Chiming is where the bell is stationery and just the clapper is moved to strike the bell. But in bell ringing the bells are rung manually through a full circle, with each person ringing one bell. The bells are hung in a frame in the belfry, each with a wheel attached, around which ropes run to bell-ringers standing in the ringing chamber below. That is usually reached by ascending spiral steps inside the church tower, as in Sketty and St Mary’s
Bells are usually made in the proportion of four parts copper to one part tin. At
Ringing is not a matter of strength, since bells are hung now on ball bearings, rather than on plain bearings, as in the days of John Bunyan. Children can ring the lighter bells once they develop the necessary hand-eye co-ordination, though the skill of ringing a bell takes time and perseverance to master. Careful instruction should ensure that no learner is pulled up to the ceiling! Instead of tunes, what are called “changes” are rung – which alter the order of the bells in prescribed ways, so that 123456 changes to 214365, and to 241635, etc. Besides being rung for Sunday services and for weddings, church bells are rung for special occasions like the 70th wedding anniversary of the Queen and Prince Philip, when a peal was rung on Westminster Abbey’s 12 bells.
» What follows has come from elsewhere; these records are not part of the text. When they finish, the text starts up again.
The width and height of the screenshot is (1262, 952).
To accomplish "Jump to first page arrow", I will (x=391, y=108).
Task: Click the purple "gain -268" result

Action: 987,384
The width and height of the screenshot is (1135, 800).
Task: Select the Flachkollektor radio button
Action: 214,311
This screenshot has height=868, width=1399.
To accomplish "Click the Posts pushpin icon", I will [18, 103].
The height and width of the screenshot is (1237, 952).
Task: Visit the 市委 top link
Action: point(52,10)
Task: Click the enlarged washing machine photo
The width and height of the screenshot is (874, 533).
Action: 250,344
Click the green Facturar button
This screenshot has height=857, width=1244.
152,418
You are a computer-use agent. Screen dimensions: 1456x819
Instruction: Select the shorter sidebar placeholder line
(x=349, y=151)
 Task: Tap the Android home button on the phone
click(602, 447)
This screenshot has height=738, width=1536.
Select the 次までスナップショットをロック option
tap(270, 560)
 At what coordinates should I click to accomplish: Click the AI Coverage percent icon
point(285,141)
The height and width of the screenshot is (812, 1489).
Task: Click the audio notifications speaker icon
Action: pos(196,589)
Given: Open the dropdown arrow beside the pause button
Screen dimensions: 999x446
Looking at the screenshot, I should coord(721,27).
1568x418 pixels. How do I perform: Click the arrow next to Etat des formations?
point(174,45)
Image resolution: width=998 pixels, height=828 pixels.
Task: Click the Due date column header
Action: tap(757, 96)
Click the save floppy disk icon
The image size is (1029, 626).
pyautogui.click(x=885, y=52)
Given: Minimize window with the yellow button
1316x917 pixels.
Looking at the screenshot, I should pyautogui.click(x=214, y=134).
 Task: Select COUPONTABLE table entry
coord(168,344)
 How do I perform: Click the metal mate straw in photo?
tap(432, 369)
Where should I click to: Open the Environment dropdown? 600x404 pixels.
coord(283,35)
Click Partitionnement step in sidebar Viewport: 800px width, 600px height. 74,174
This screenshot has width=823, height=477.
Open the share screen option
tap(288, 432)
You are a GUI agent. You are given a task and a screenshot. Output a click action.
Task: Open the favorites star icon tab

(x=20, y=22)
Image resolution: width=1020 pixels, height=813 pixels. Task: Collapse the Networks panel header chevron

A peal is high-quality ringing of 5,040 changes that usually takes three or more hours, rather like a marathon in running terms. Shorter lengths such as quarter-peals can be rung, similar to a 10k run, taking about 45 minutes. Ringing chambers in many towers display boards that detail occasions on which particular peals have been rung, and listing the ringers. In Sketty the name of former railwayman J. Arthur Hoare is prominent as conductor of several peals in the 1960s. Dorothy L Sayers’ detective novel “The Nine Taylors” features bell ringing, though with some inaccuracies.
Any hymn or carol heard on church bells will not be rung but chimed, probably by one person: when bell ringers are in action the difference is apparent, and many peals will be rung throughout the country at the time of the next royal wedding!